Chantler adds: ‘A person can be unduly influenced even if they have mental capacity.’

4. Set up lasting power of attorney

You can protect your finances in case you become too ill to handle them by appointing someone you trust – usually a family member or friend – to take over by setting up Lasting Power of Attorney.

It is possible for an LPA to be put in place after a dementia diagnosis, during lucid periods, says De Swarte.

But she notes that the level of capacity a person needs to make an LPA is governed by different legislation, and so has different requirements from making a will.

‘Again, if there are any cognitive issues, it is advisable for the person to undergo a capacity assessment at the time of making the LPA. A medical expert can act as certificate provider in this instance.’
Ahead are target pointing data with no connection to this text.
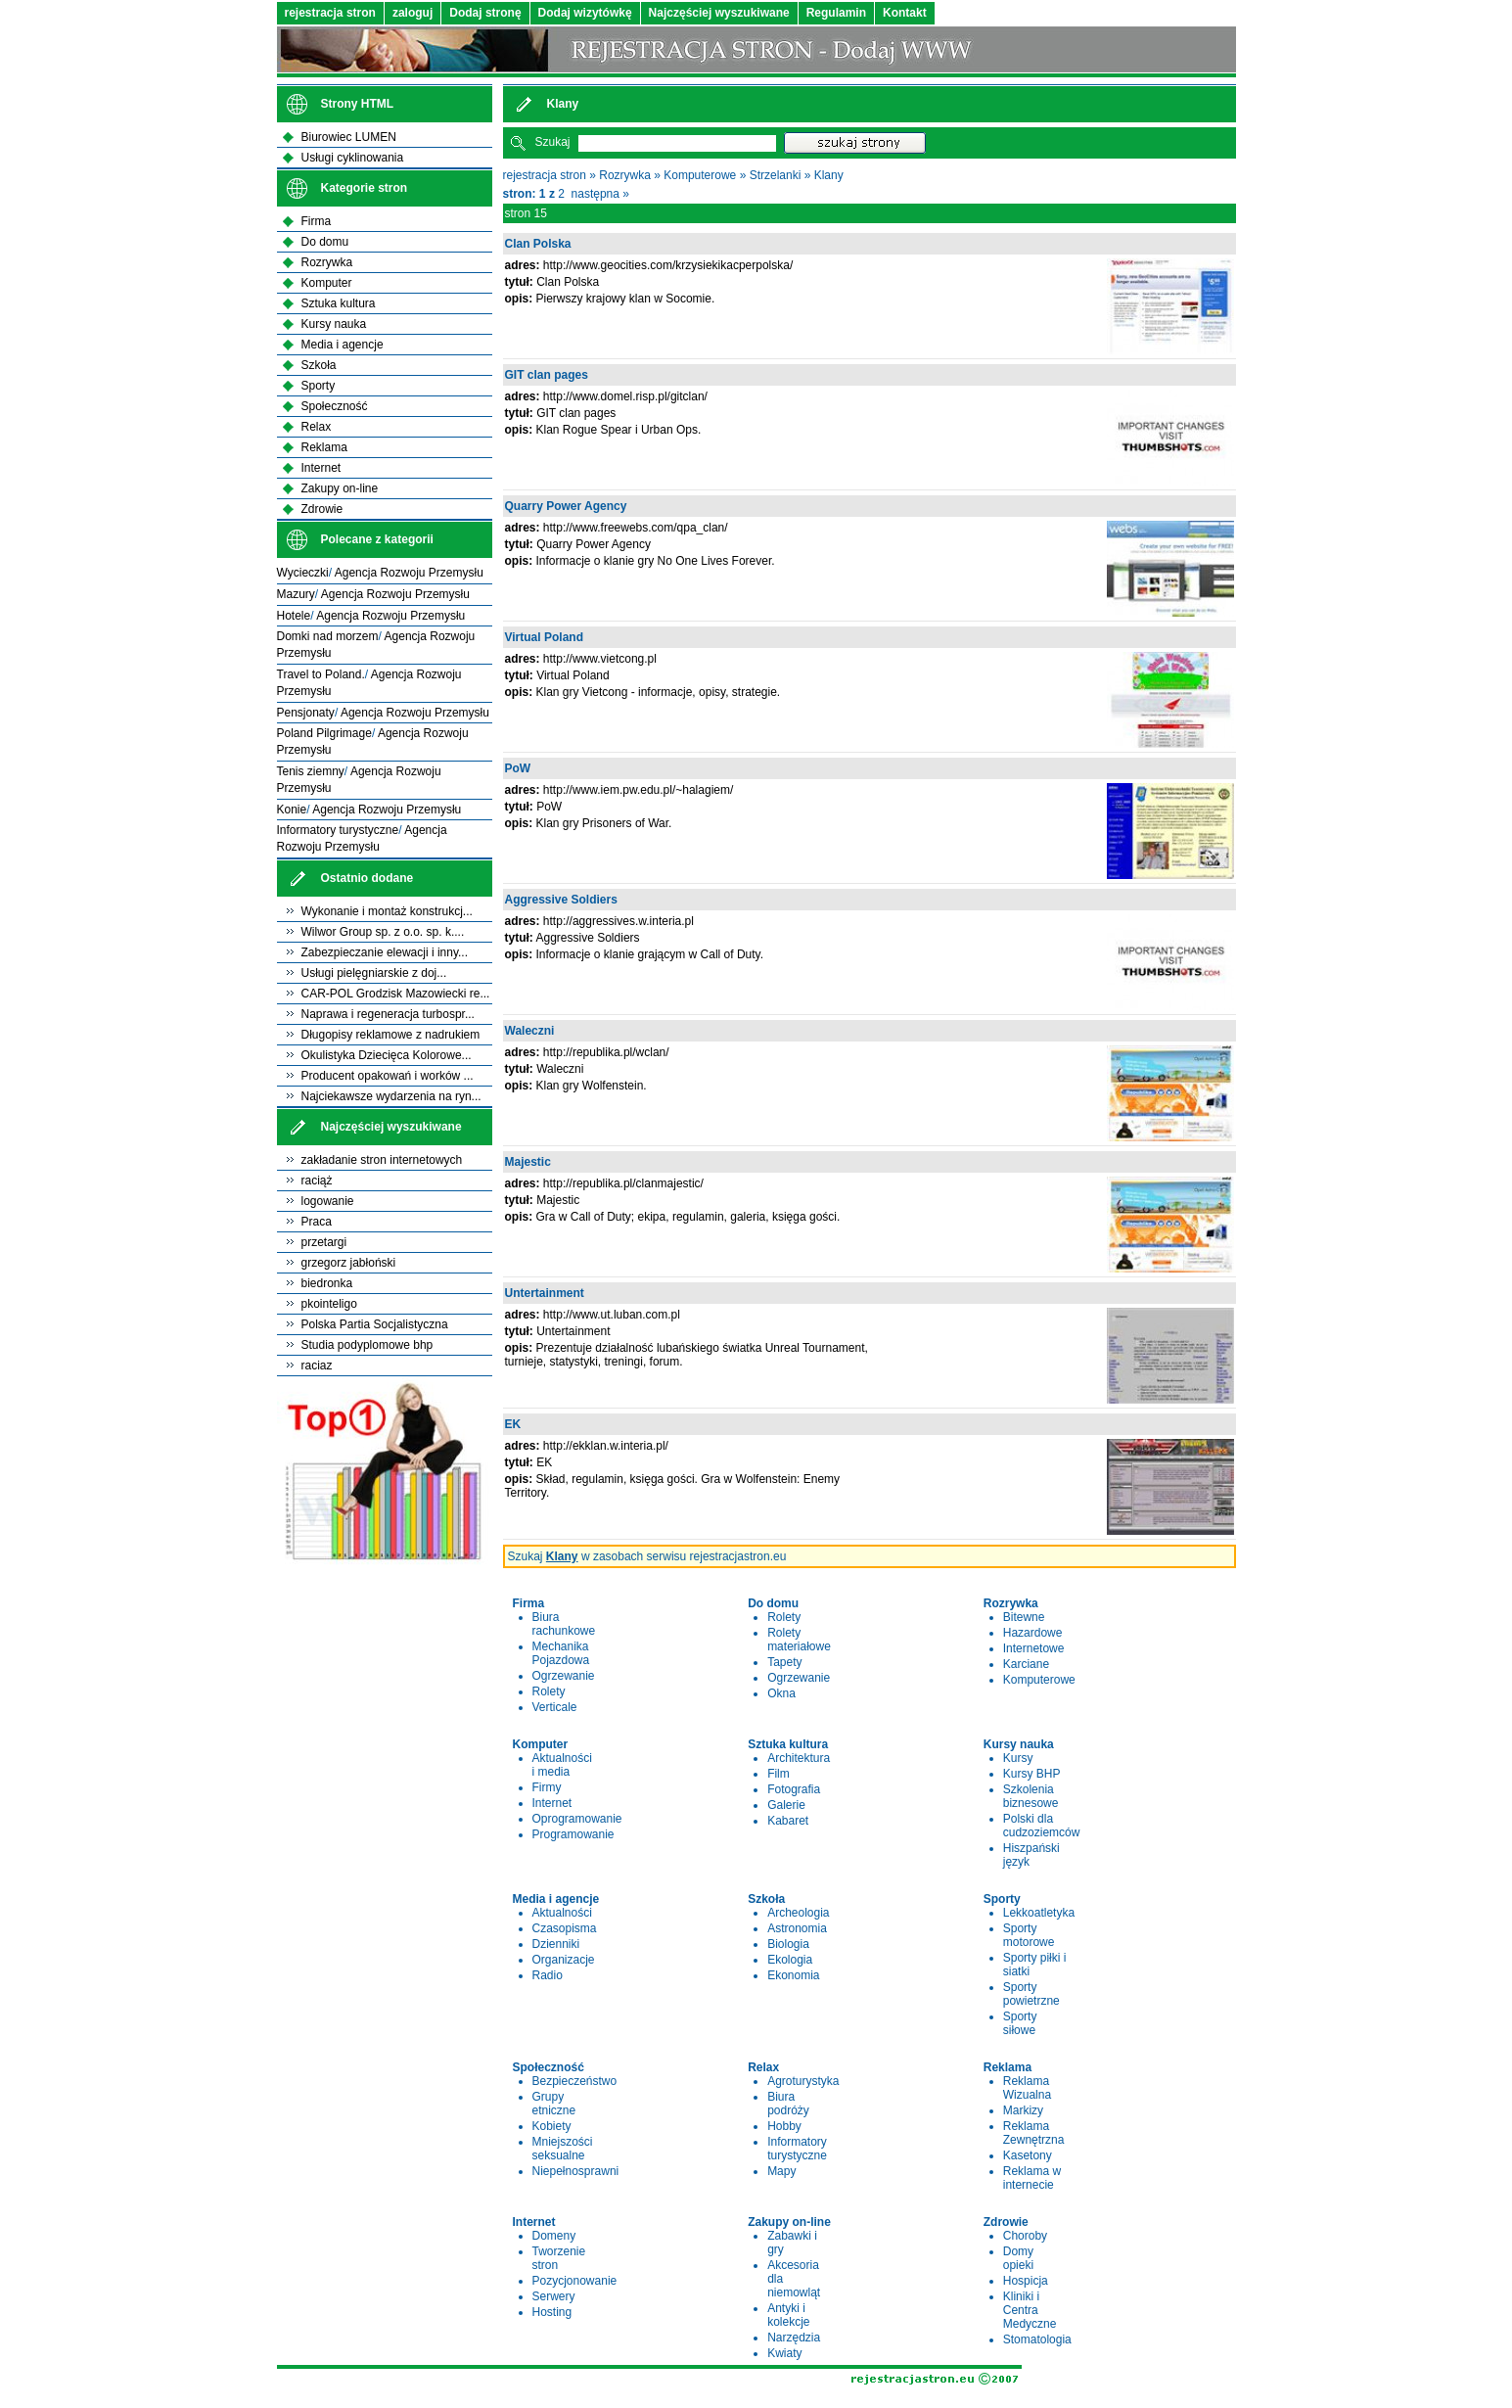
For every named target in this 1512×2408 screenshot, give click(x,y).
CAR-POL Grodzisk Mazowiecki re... (395, 993)
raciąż (317, 1180)
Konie (292, 809)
Hannah Herbert of STEP says: ‘Whilst the legal test for capacity to make a will differs from that required to make an LPA, it’s essential that a person making an LPA understands what they are doing and who they are empowering to make decisions on their behalf.

‘If the medical opinion is that the person does not have capacity and cannot make an LPA, you can apply to the Court of Protection for a Deputyship Order that will enable you to make decisions on their behalf.

‘This can be more expensive and might take some time to arrange. That’s why the best advice STEP can give everyone is to put in place a will and Lasting Power of Attorney when they’re fit and well to avoid difficulties in the future’

The charity Dementia UK has advice on setting up an LPA here.

5. Use a lawyer to avoid disputes

Using a legal expert will ensure the will or lasting power of attorney properly reflect the person’s needs and wishes and are workable, explains Holly Chantler of SFE.

It will also mitigate the risk of a claim or objection being raised, she says.

‘It can cause emotional distress to a person and their family if they also have to deal with a family breakdown whilst at the same time dealing with the person’s deterioration.’